The emergencies faced today by the most vulnerable children threaten to undermine immense progress made in recent decades: Since 1990, the number of children dying before their fifth birthday halved and hundreds of millions of children have been lifted out of poverty. Out-of-school rates among primary-school-aged children have reduced by more than 40 per cent between 1990 and 2014.
Despite significant progress, too many children are being left behind because of their gender, race, religion, ethnic group or disability; because they live in poverty or in hard-to-reach communities; or simply because they are children.
“Whether children live in a country in conflict or a country in peace, their development is critical not only to their individual futures but also to the future of their societies,” said Lake.
Notes to Editors:
Please note that the figures refer to the number of children living in countries affected by conflict, crisis and disaster. The figures have been calculated by using population data for countries where UNICEF has a humanitarian appeal.
UNICEF by numbers
In the 1940s, UNICEF began providing emergency nutrition aid, mainly in the form of milk, to children in post-World War II Europe. In 2015, UNICEF and partners worldwide treated 2.9 million children for severe acute malnutrition.
In the 1950s, UNICEF's first immunization campaigns targeted diseases such as tuberculosis and yaws. In 2015, UNICEF procured 2.8 billion doses of vaccines, helping to protect 45 per cent of the world's children under age 5 from deadly diseases.
In 1998, UNICEF became a founding member of the Roll Back Malaria Partnership to support malaria treatment and research, and expand prevention measures such as long-lasting insecticide-treated bed nets. In 2015, UNICEF procured 22.3 million bed nets to protect children and families in 30 countries.
In 1961, UNICEF expanded its programmatic focus to include children's education. In 2015, UNICEF provided 7.5 million children aged 3 to 18 with access to formal or non-formal basic education.
In 1989, the United Nations General Assembly adopted the Convention on the Rights of the Child, which specifies that all children should be registered at birth to establish their existence under the law and safeguard many of their rights. In 2015, more than 9.7 million births were registered in 54 countries with support from UNICEF.

• [DATASET EXCERPTS]:

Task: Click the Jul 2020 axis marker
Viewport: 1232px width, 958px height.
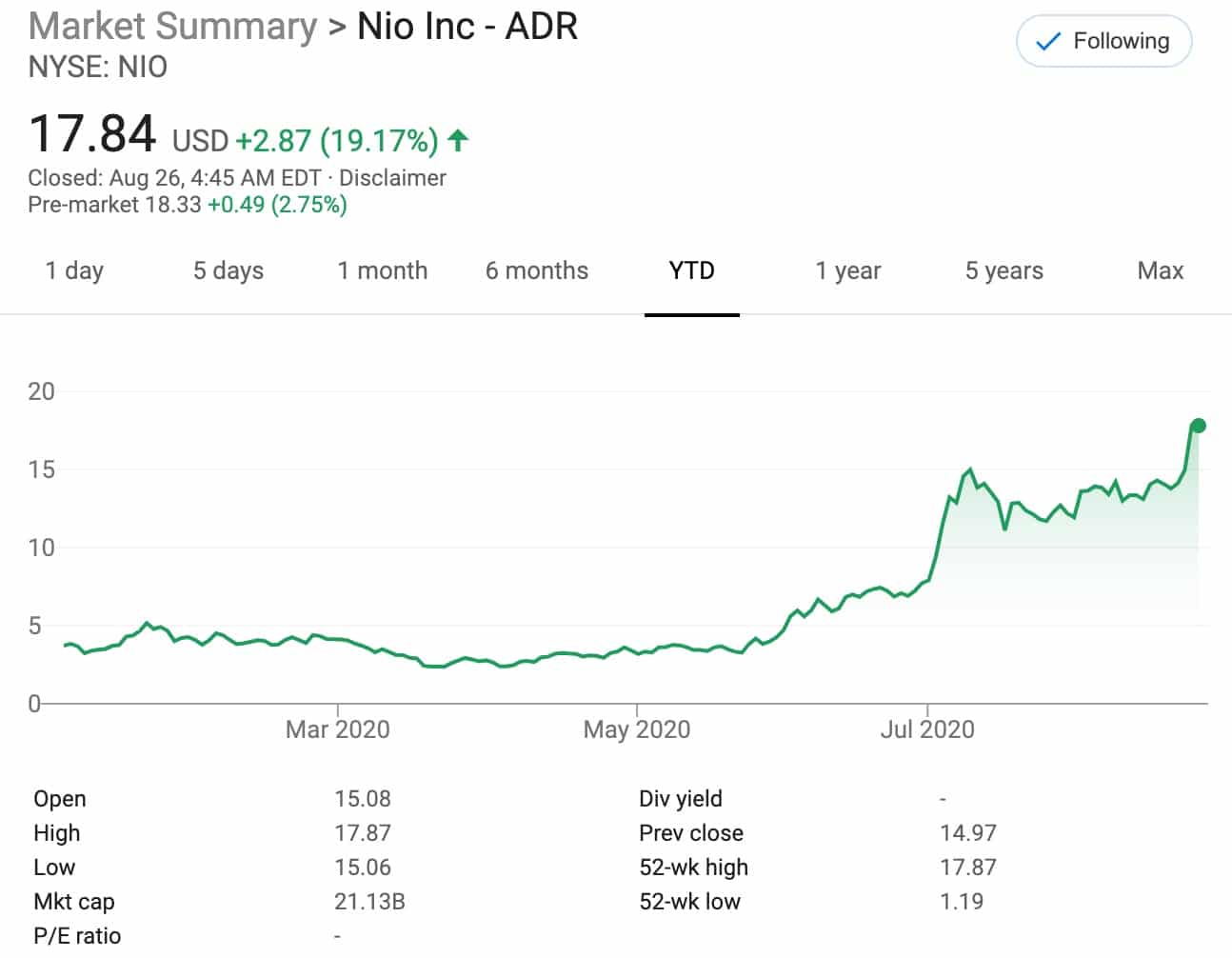Action: (927, 729)
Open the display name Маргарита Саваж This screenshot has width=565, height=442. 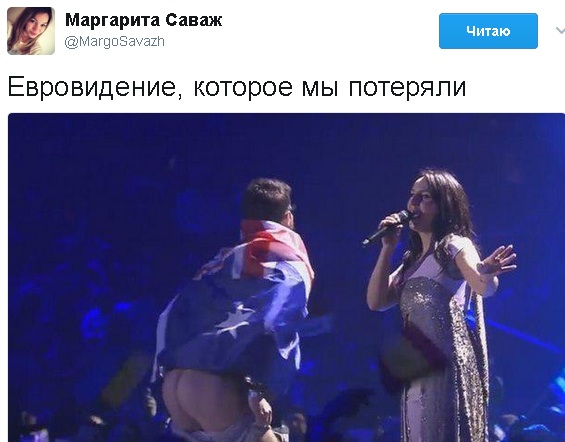point(143,20)
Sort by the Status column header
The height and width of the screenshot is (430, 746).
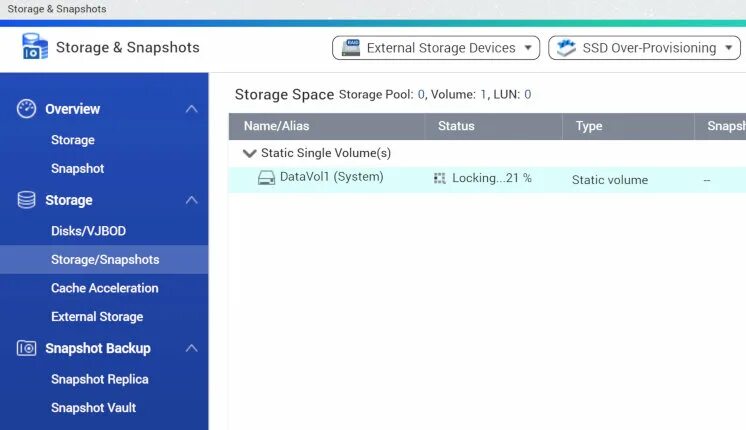point(456,126)
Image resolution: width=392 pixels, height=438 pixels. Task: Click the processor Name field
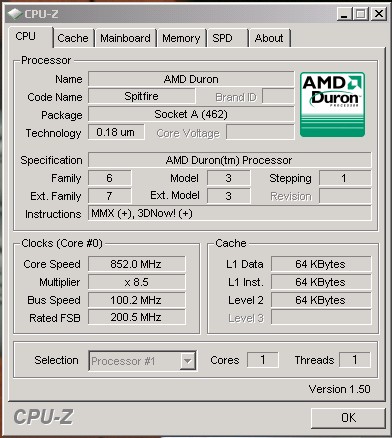point(191,79)
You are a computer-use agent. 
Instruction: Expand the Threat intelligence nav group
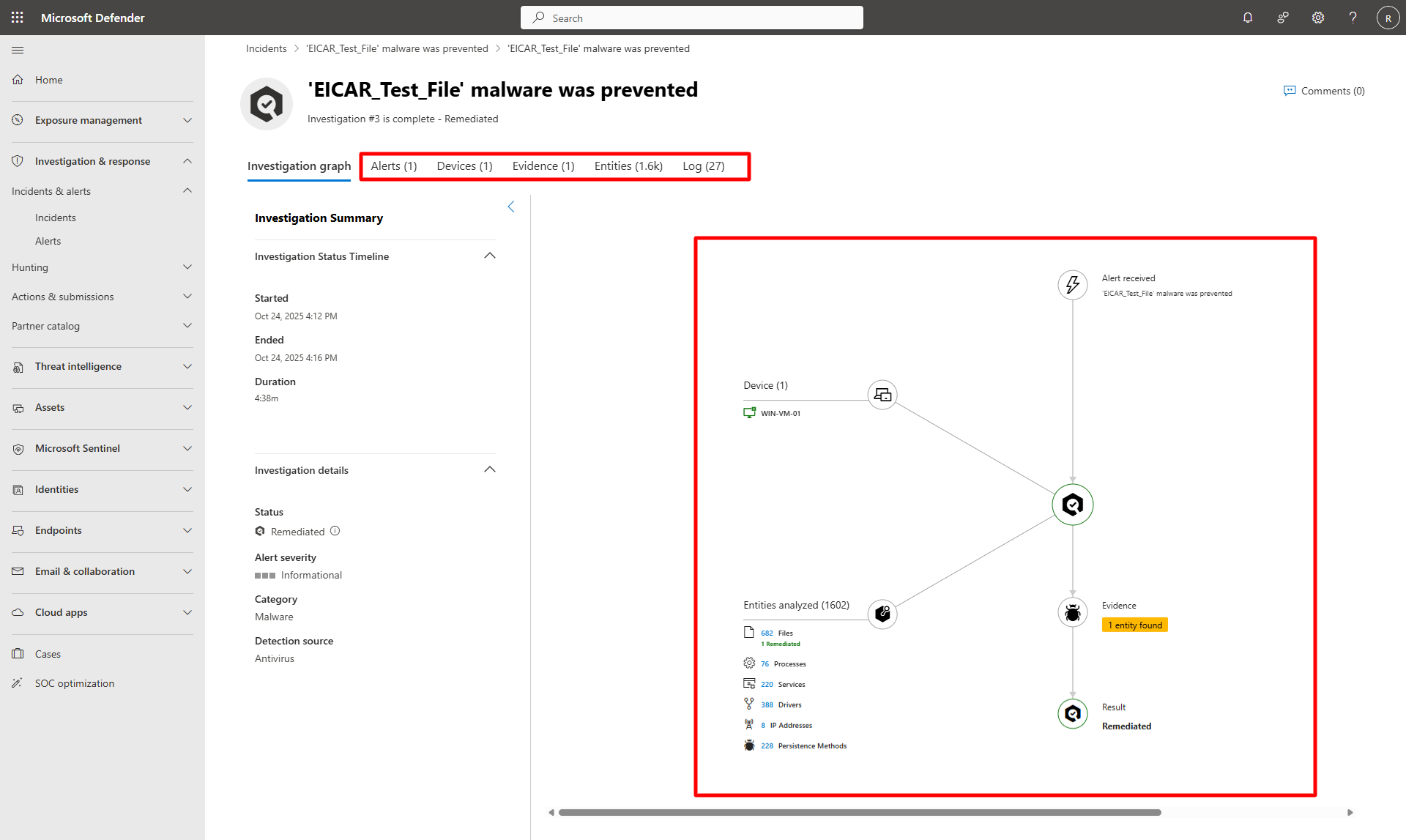[103, 366]
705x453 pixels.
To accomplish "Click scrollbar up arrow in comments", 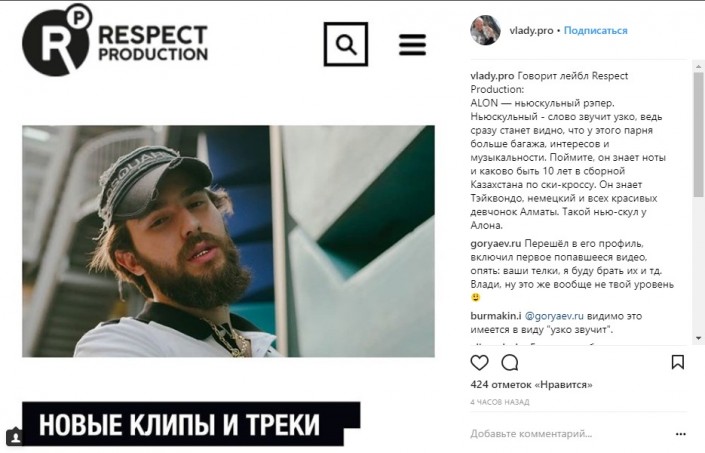I will tap(698, 67).
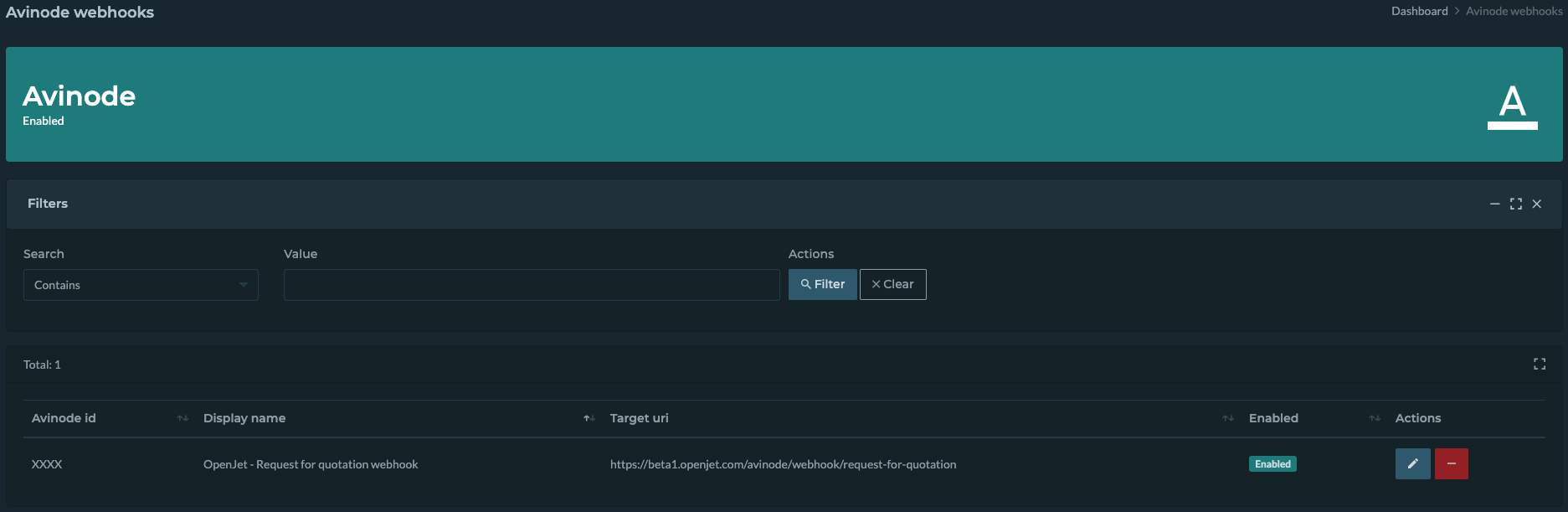Click the request-for-quotation target URL

pyautogui.click(x=783, y=464)
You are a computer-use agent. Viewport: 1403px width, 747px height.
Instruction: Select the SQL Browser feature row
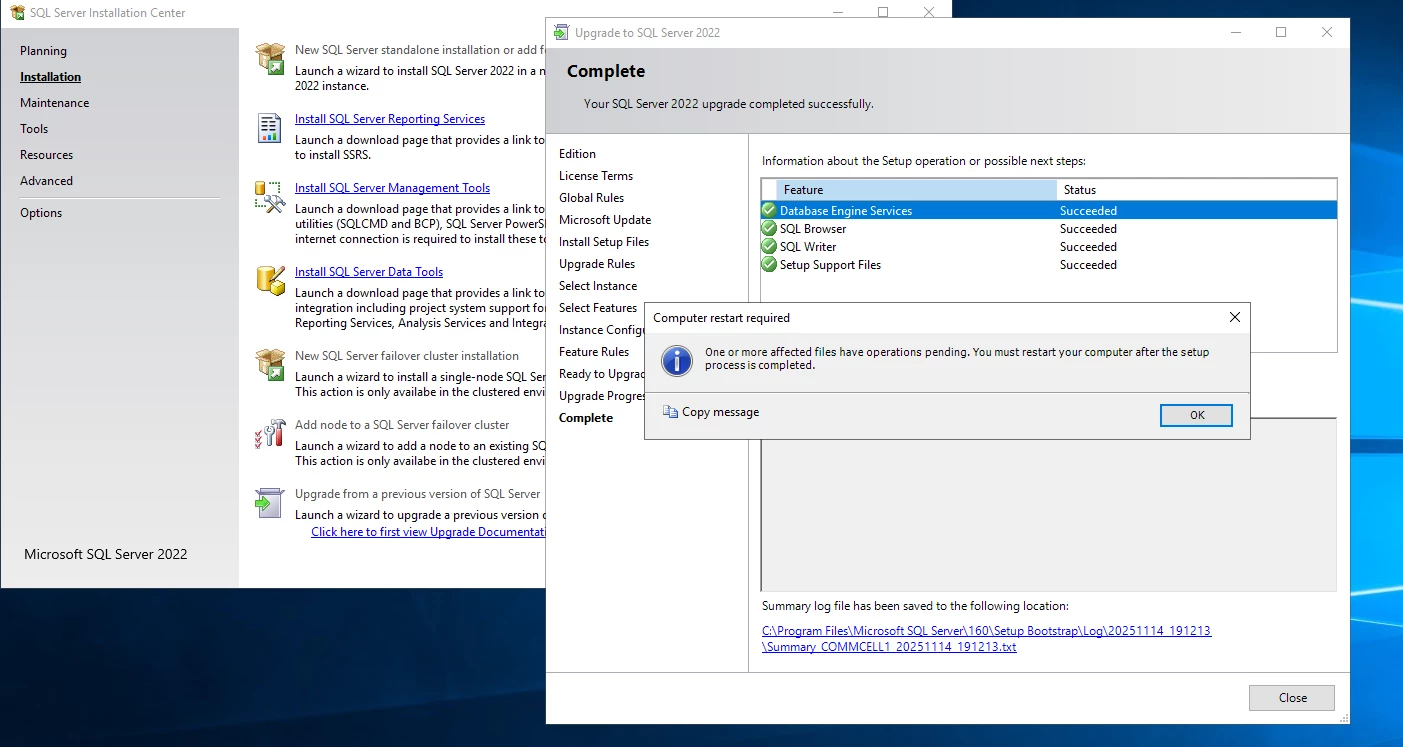tap(813, 229)
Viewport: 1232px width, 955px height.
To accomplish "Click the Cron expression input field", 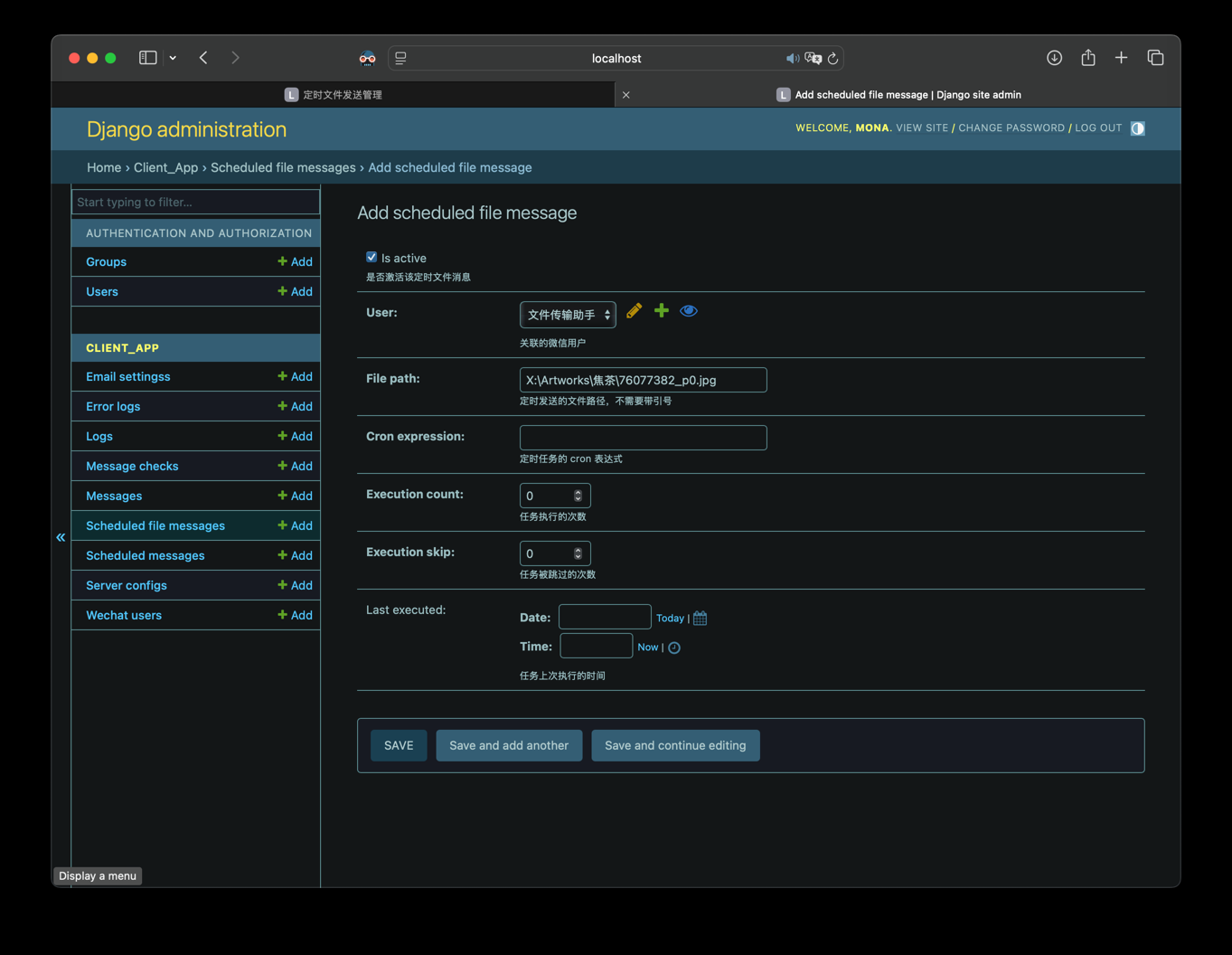I will 643,438.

• [WORK ITEM]:
Write the next part of the text about UNICEF and children in emergencies, picking up after its final sentence. The listing plays no part in what is asked here.

• [ANSWER TO THE EXERCISE]:
Water, sanitation and hygiene
In 1953, UNICEF launched its first efforts to improve access to water, sanitation and hygiene for children and families in need, and it has expanded that work with many partners over time. Between 1990 and 2015, 2.6 billion people gained access to improved drinking water sources and 2.1 billion gained access to improved sanitation facilities.
Since its founding, UNICEF has never stopped responding to humanitarian emergencies affecting children – particularly those already burdened by poverty and disadvantage.
In 2015, UNICEF and partners:
- Vaccinated 11.3 million children against measles in countries affected by crisis.
- Provided 4 million children in emergency situations with access to formal or non-formal basic education.
- Provided psychosocial support for 2 million children caught in conflicts and natural disasters.
General Comparative Facts
In 1955, UNICEF was assisting 92 countries and territories. In 2016, UNICEF works in 190 countries and territories.
The first National Committee for UNICEF was formed in the United States in 1947 to raise funds and awareness on the agency's behalf. In 2016, there are 34 National Committees around the world.
In 1972, UNICEF employed about 1,000 international and locally recruited staff members. In 2016, it has a global staff of approximately 13,000.
UNICEF works in some of the world's toughest places, to reach the world's most disadvantaged children. Across 190 countries and territories, we work for every child, everywhere, to build a better world for everyone.